**Work to complete**
Copy out everything in the records from the line containing "Pick the Google" down to the last line, word for word and leaving out the pictures.

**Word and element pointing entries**
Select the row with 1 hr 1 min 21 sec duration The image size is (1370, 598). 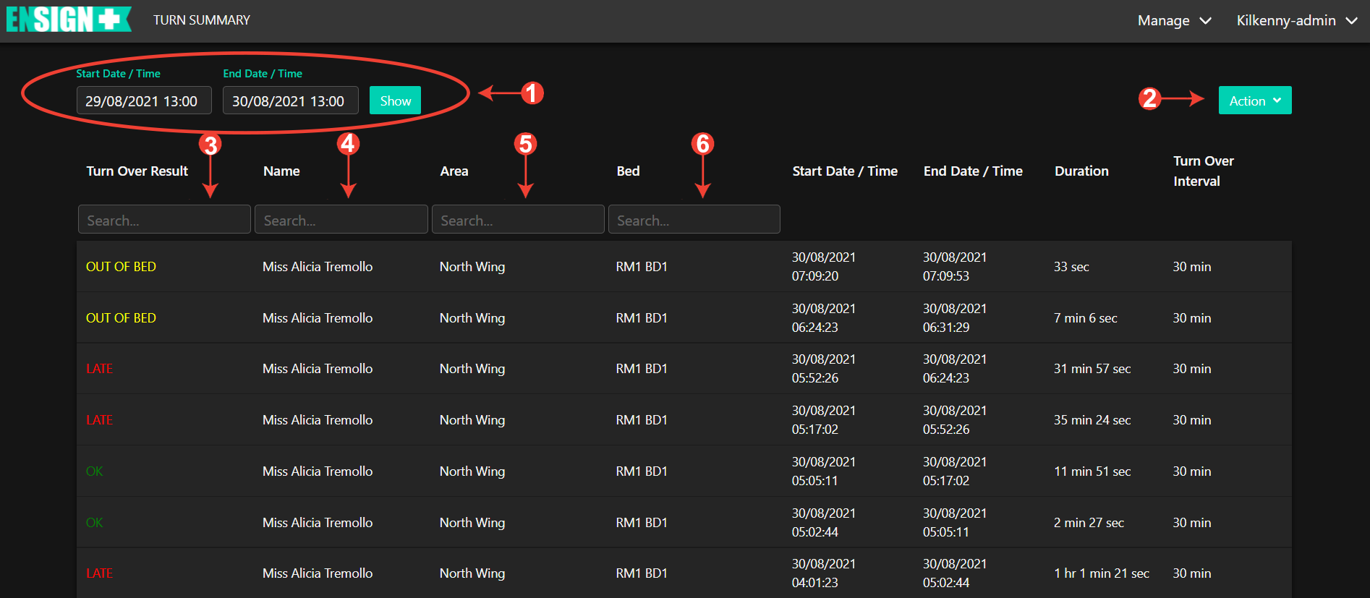click(684, 573)
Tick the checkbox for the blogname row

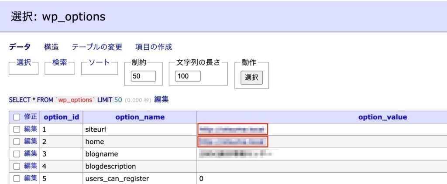17,154
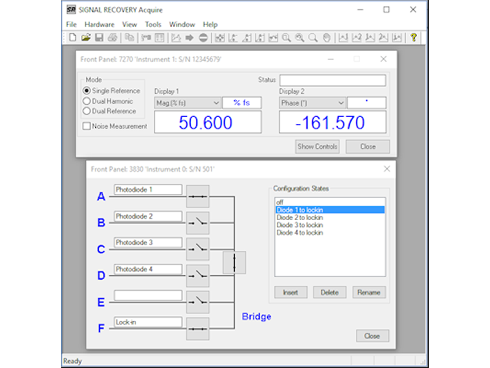490x368 pixels.
Task: Click the Show Controls button
Action: 317,147
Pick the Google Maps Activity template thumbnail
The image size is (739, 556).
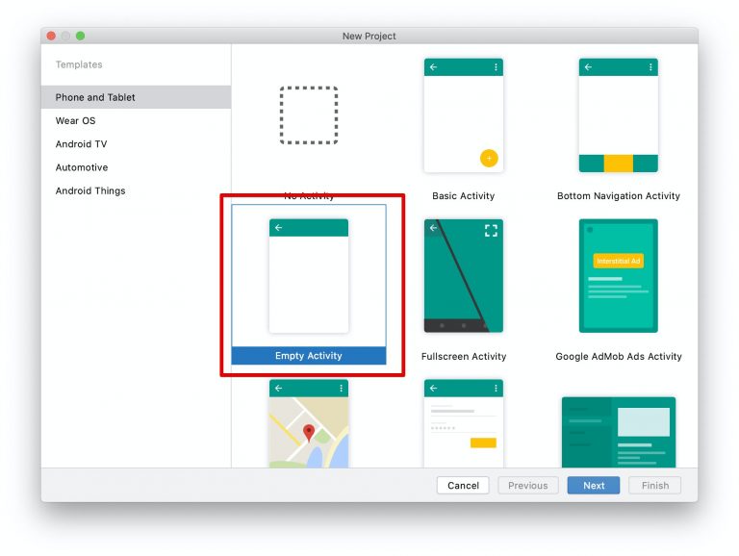pyautogui.click(x=309, y=423)
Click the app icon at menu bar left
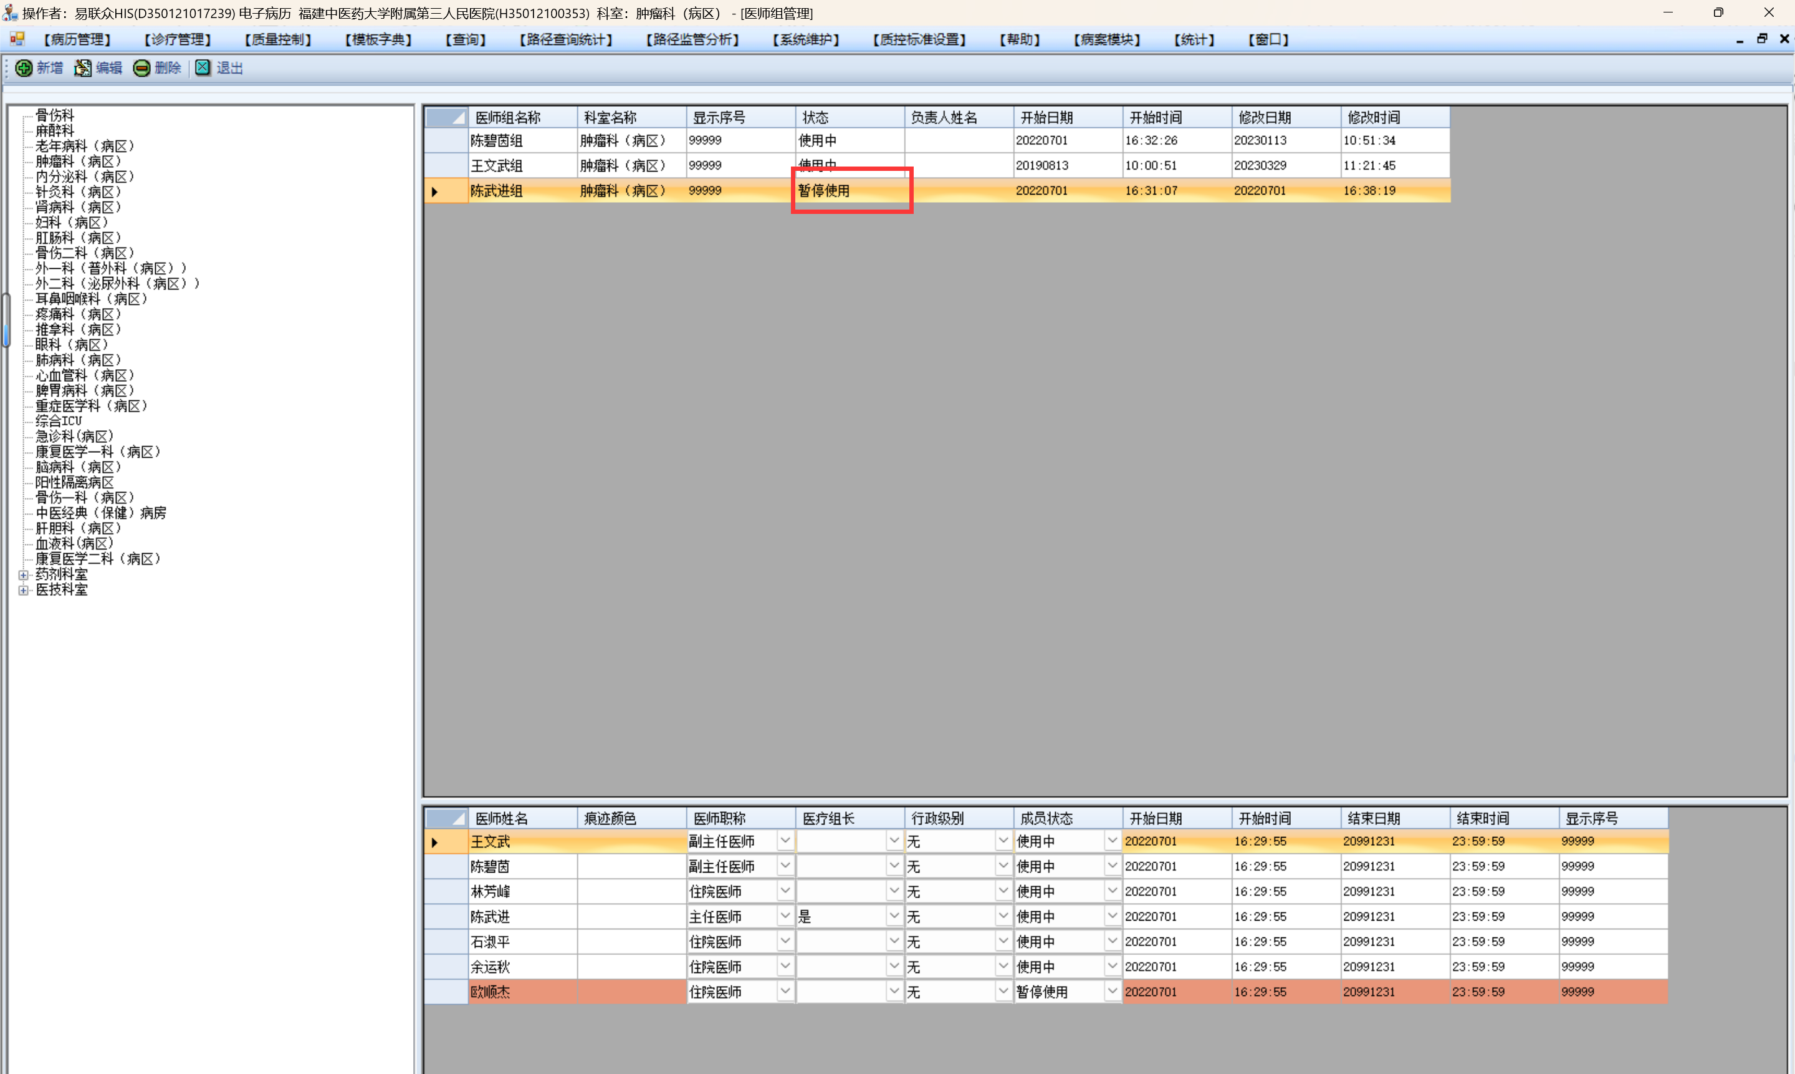Screen dimensions: 1795x1074 [17, 39]
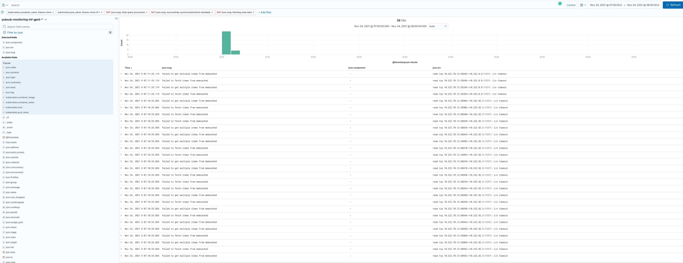Click the Refresh button

(x=673, y=5)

**The solution**
Pick the Google Maps Activity template thumbnail
The image size is (739, 556).
pyautogui.click(x=309, y=423)
Click the app icon at menu bar left
Screen dimensions: 1795x1074 [17, 39]
Click the Refresh button

(x=673, y=5)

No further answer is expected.